地域資源の活用と環境配慮で患者に優しく
234 松山赤十字病院 (愛媛県松山市)
松山市の中心部に1913 年、日本赤十字社愛媛支部病院として開設された松山赤十字病院は、愛媛県の基幹病院として急性期医療や高度専門医療、がん治療、救急医療を提供し、地域医療に貢献して来た。周囲は愛媛大学や松山大学を始め小中高校が集まる文京地区となっている。
これまで改築や増築等を重ねて来たが、施設の老朽化が進み、耐震性も不十分な為、2014年に現地建て替えに着手した。それまでの敷地では面積が足りず、同様に老朽化で小中連携校として再整備する事になった隣接の東雲小学校の用地の一部を活用した。

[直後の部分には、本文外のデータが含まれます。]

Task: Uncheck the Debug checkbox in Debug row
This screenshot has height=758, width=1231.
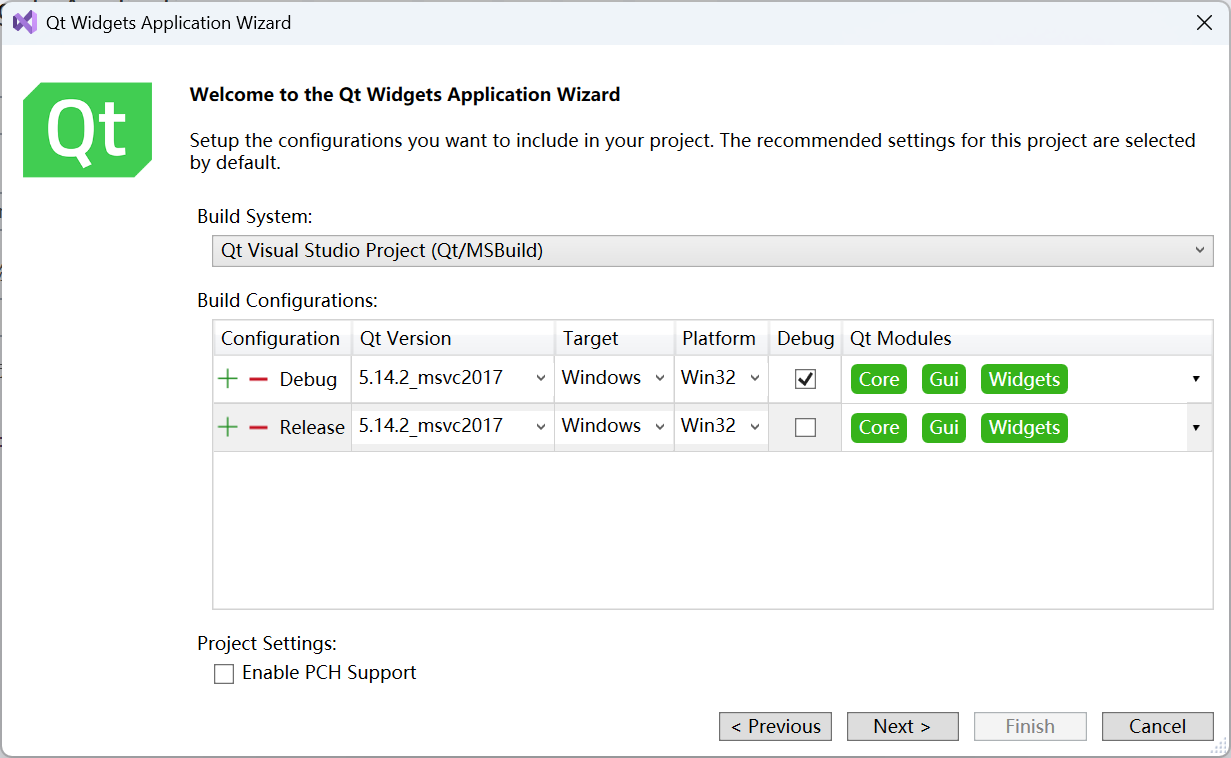Action: 805,379
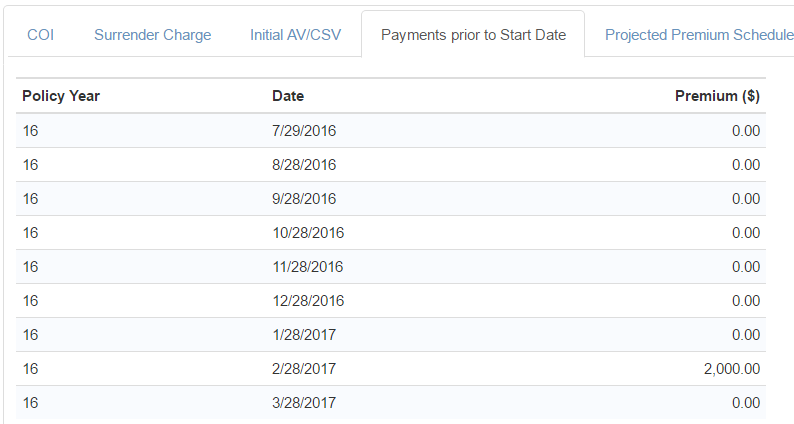The image size is (794, 424).
Task: Click the 3/28/2017 date cell
Action: tap(304, 402)
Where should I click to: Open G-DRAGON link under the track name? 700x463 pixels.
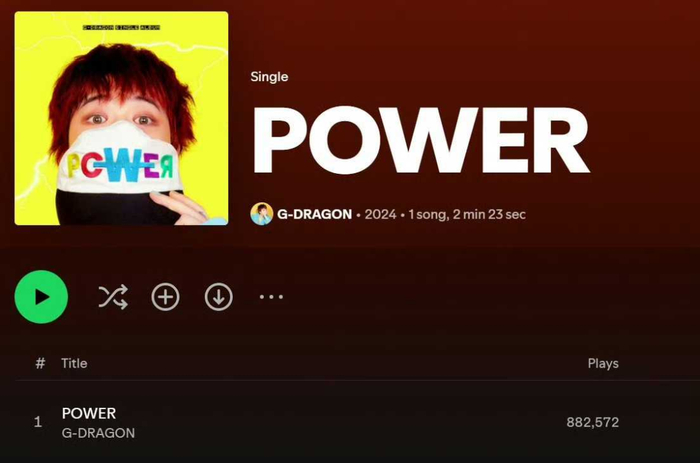pyautogui.click(x=98, y=433)
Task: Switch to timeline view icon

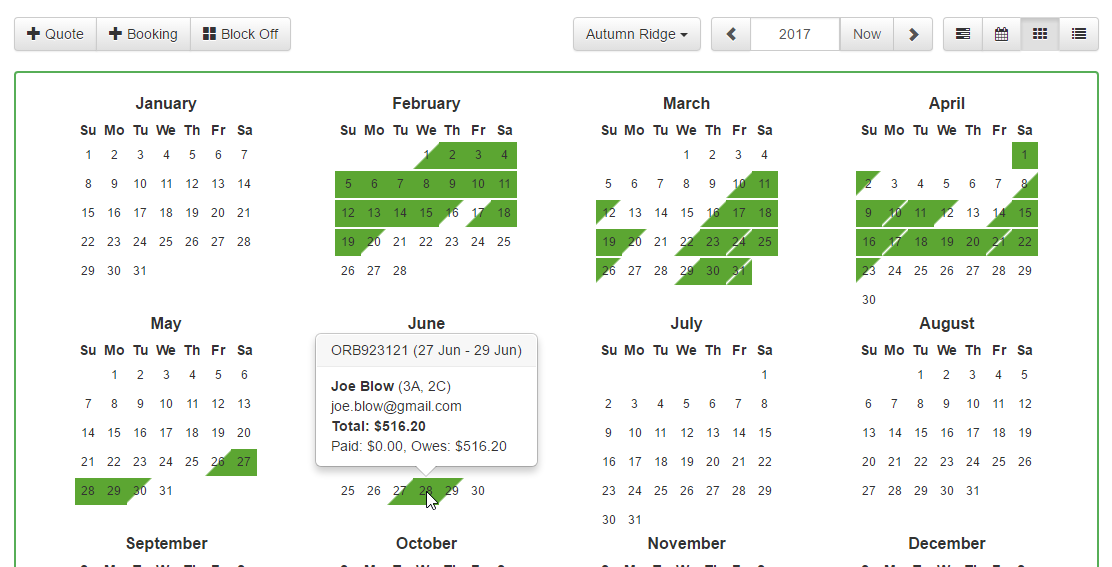Action: coord(963,34)
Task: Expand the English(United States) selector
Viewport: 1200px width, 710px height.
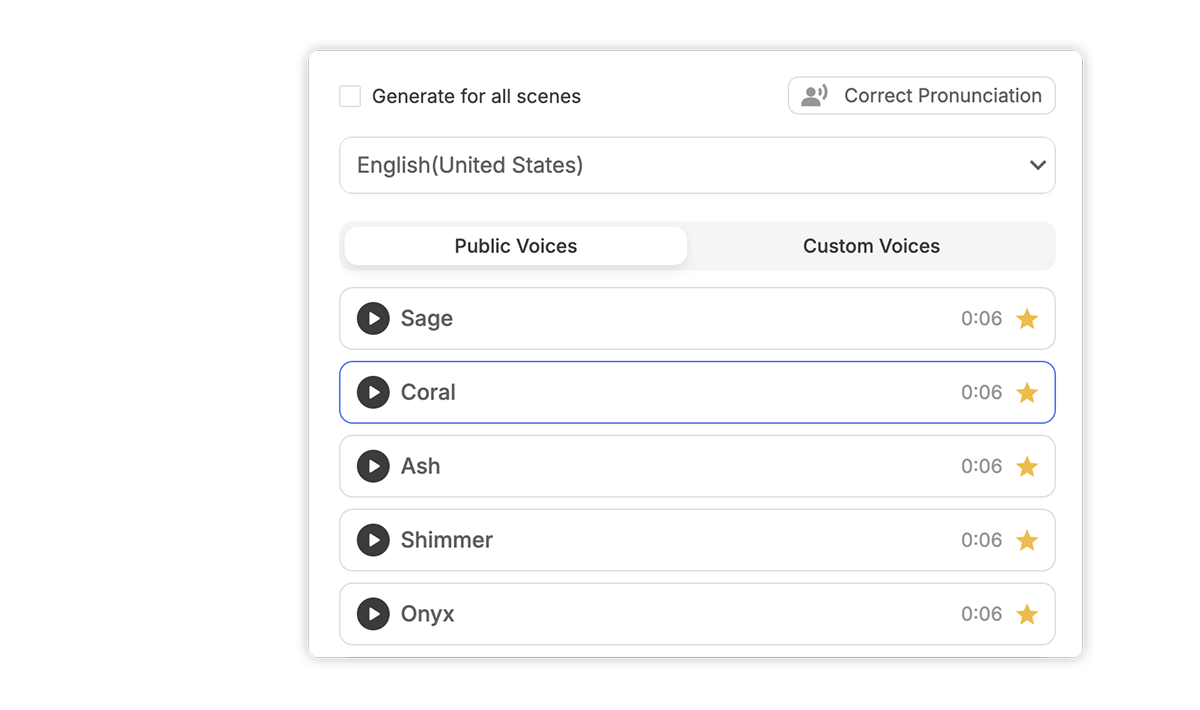Action: tap(697, 165)
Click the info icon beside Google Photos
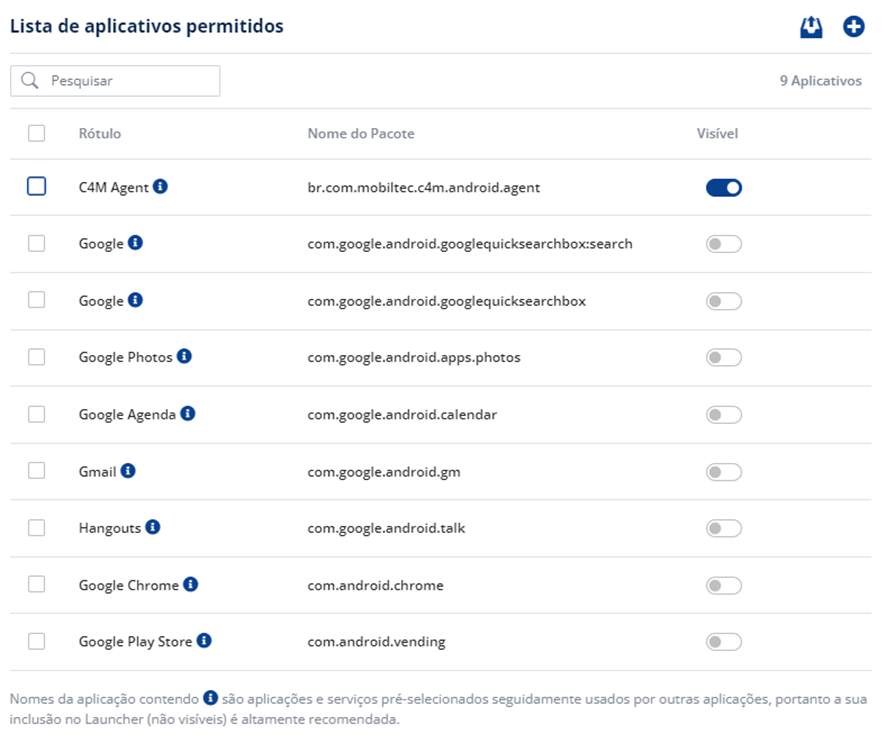 click(x=184, y=356)
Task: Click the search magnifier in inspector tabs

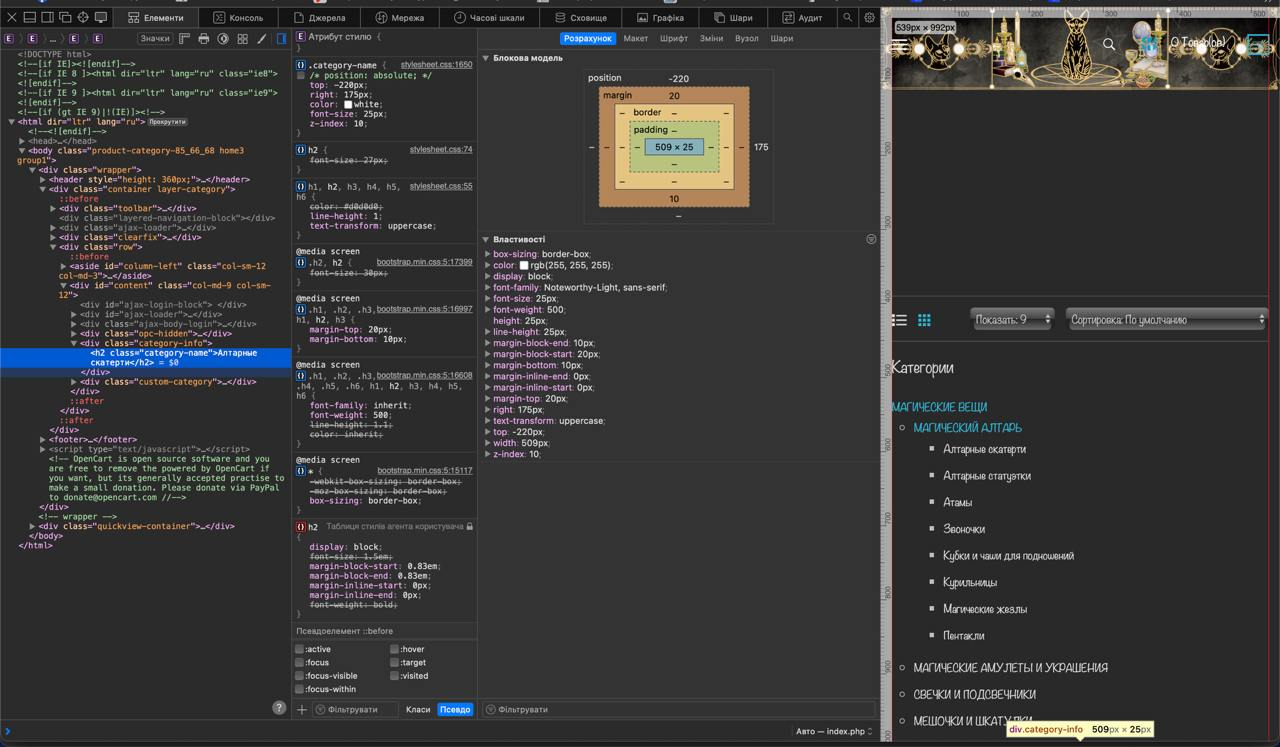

2021年3月15日に開院した新病院は北棟と南棟が在り、地下1階地上6階建ての北棟は各診療科の他、12室の中央手術室や12床のNICU・GCU、病院の管理部門、事務部門等が在る。南棟は地下1階地上10階建てで、入院病棟を中心に診療科の一部や中央検査室、カウンセリング室等を配置し、患者の総合受付も1階に在る。各種サインは柑橘系カラーをテーマに展開し、コンテンポラリーなアクセントを添えている。
受付前に在る大きな陶板壁画「輝木」は高さ7m幅3mの大作で、地元名産の砥部焼の陶板230枚が並べられている。作者は県無形文化財技術保持者の山田ひろみさんで、力強い生命力を表現し、樹木に宿るパワーが患者を始め来院者に降り注ぐ様にとの思いが込められている。
屋上庭園を挟み北棟のNICU・GCUや成育医療センターと繋がる南棟5階の小児病棟は、小児患者が少しでも楽しく過ごせる様にと、親しみやすい動物のアートを配置する等、明るい雰囲気作りにも努めた。同様に1階にも、隣接する東雲小学校の児童の協力で制作した愛媛特産の「みかん」をテーマにしたアートを配し、利用者の気持ちを和ませている。
「環境に優しい病院」も設計段階からの重要なテーマで、建物には様々な工夫を凝らした。屋上等には太陽光発電と太陽熱集熱パネルを設置し、電気や温水の創出に太陽光を利用。病棟デイルーム等の窓は2重ガラスのダブルスキン構造とし、ガラス内で温められた上昇気流を利用して自然換気を行っている。断熱性を高め、CO2の固定に繋がる屋上緑化も積極的に取り入れた。この他、センシング技術を活用した厨房の排気量コントロールシステムや電力量のピークカットを図る水蓄熱システム等の設備を整備。サステナブルな病院を目指した。
こうした取り組みを展開した結果、一般的な病院に比べて25%の省エネを達成。サステナブル建築物等先導事業にも採択され、国際病院連盟主催のExcellence Award for Green Hospitals 2022では金賞を受賞。今後も環境に配慮しながら、患者や家族の気持ちに寄り添った病院を目指すと共に、地域の拠点病院としての役割を果たして行く。